#### [Excerpted passage]
##############################
Numerical flow/pipeline/seabed interaction analysis and scour prediction

Summary

Ensuring pipeline on-bottom stability represents a significant design challenge due to the unique features of flow/pipeline/seabed interactions. Current pipeline design methods assess pipeline on-bottom stability without taking into account sediment transport occurring around the pipeline (e.g. DNV-RP-F109). The field and laboratory evidences of pipeline laid on silty and sandy seabeds have demonstrated that local scour would occur well before the design storm conditions are reached, which may cause the self-burial of the pipeline.

The aim of this project is to develop a new pipeline stability analysis method that will take into account of the interactions of flow/pipeline/seabed. Finite volume method (FVM) based flow analysis code and the sediment transport model will be coupled to perform flow/pipeline/seabed interaction analysis and scour prediction. The sediment transport models for different kinds of soils (sand, silt or clay) can be derived from the laboratory tests (e.g., the O-tube tests).
##############################
#### [Record excerpts]
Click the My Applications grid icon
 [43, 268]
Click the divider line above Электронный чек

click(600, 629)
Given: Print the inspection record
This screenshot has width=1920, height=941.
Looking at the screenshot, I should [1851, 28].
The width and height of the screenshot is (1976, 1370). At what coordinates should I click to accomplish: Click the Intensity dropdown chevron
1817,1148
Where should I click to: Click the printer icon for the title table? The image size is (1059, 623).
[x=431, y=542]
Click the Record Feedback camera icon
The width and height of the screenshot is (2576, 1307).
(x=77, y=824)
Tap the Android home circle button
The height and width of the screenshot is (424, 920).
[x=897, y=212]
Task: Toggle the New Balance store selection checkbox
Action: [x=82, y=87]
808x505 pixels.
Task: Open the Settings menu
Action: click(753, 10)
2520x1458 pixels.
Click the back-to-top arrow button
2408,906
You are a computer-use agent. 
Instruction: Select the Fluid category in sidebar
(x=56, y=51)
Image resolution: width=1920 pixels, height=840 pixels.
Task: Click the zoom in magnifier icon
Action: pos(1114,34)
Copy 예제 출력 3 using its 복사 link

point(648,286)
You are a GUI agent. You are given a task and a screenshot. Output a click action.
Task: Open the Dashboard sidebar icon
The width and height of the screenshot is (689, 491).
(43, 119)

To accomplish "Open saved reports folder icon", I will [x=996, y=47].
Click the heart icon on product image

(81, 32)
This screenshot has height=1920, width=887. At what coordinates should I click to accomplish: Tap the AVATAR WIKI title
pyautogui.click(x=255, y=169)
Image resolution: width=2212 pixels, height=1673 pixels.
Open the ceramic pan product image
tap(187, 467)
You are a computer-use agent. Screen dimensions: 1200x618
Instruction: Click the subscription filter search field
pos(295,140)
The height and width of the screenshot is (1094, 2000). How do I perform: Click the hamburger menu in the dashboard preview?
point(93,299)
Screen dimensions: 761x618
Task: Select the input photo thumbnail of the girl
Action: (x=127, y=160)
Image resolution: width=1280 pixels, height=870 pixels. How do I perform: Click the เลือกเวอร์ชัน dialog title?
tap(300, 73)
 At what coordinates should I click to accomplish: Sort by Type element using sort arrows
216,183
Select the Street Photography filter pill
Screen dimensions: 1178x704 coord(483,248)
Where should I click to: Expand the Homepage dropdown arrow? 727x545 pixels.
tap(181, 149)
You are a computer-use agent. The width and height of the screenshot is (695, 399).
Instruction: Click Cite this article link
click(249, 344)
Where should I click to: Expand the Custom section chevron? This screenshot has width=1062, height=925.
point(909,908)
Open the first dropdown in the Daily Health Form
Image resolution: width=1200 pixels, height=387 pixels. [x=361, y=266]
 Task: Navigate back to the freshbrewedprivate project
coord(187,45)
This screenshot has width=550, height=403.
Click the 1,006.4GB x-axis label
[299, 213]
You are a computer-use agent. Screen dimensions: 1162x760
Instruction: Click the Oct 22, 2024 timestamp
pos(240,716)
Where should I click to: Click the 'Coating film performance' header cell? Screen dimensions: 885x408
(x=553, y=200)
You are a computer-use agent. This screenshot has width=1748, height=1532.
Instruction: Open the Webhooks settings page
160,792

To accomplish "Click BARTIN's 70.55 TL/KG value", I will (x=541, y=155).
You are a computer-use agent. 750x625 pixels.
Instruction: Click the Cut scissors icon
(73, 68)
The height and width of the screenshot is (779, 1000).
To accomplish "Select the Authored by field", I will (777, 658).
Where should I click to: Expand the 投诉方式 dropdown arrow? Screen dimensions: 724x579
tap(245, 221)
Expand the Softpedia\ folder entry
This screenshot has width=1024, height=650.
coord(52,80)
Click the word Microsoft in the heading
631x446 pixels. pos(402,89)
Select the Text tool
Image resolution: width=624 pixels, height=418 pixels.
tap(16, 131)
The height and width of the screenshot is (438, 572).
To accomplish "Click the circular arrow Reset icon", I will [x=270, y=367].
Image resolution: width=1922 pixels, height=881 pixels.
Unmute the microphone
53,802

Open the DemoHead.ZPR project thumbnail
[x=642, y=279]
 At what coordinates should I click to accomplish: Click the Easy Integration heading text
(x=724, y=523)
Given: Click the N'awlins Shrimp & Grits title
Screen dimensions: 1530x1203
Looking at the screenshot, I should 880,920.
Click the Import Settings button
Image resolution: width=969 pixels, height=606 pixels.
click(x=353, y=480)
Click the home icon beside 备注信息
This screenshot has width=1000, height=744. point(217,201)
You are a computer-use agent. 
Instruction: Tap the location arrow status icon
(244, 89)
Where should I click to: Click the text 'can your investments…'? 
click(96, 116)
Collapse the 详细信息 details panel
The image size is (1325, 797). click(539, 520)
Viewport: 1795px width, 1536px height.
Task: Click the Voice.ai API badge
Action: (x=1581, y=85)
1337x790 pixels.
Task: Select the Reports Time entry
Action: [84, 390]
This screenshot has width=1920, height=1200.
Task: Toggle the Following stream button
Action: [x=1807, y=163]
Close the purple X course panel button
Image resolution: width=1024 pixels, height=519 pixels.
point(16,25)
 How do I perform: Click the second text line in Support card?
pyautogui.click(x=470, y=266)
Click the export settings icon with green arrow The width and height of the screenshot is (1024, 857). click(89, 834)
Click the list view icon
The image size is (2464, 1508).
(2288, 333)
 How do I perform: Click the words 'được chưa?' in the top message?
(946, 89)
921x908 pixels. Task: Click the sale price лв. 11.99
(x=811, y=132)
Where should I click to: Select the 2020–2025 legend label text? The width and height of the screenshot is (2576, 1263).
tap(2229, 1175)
##############################
#### [Given request]
Set down the entire passage on pipeline scour prediction word for word. The records play no part in what follows.

#### [Result below]
Numerical flow/pipeline/seabed interaction analysis and scour prediction

Summary

Ensuring pipeline on-bottom stability represents a significant design challenge due to the unique features of flow/pipeline/seabed interactions. Current pipeline design methods assess pipeline on-bottom stability without taking into account sediment transport occurring around the pipeline (e.g. DNV-RP-F109). The field and laboratory evidences of pipeline laid on silty and sandy seabeds have demonstrated that local scour would occur well before the design storm conditions are reached, which may cause the self-burial of the pipeline.

The aim of this project is to develop a new pipeline stability analysis method that will take into account of the interactions of flow/pipeline/seabed. Finite volume method (FVM) based flow analysis code and the sediment transport model will be coupled to perform flow/pipeline/seabed interaction analysis and scour prediction. The sediment transport models for different kinds of soils (sand, silt or clay) can be derived from the laboratory tests (e.g., the O-tube tests).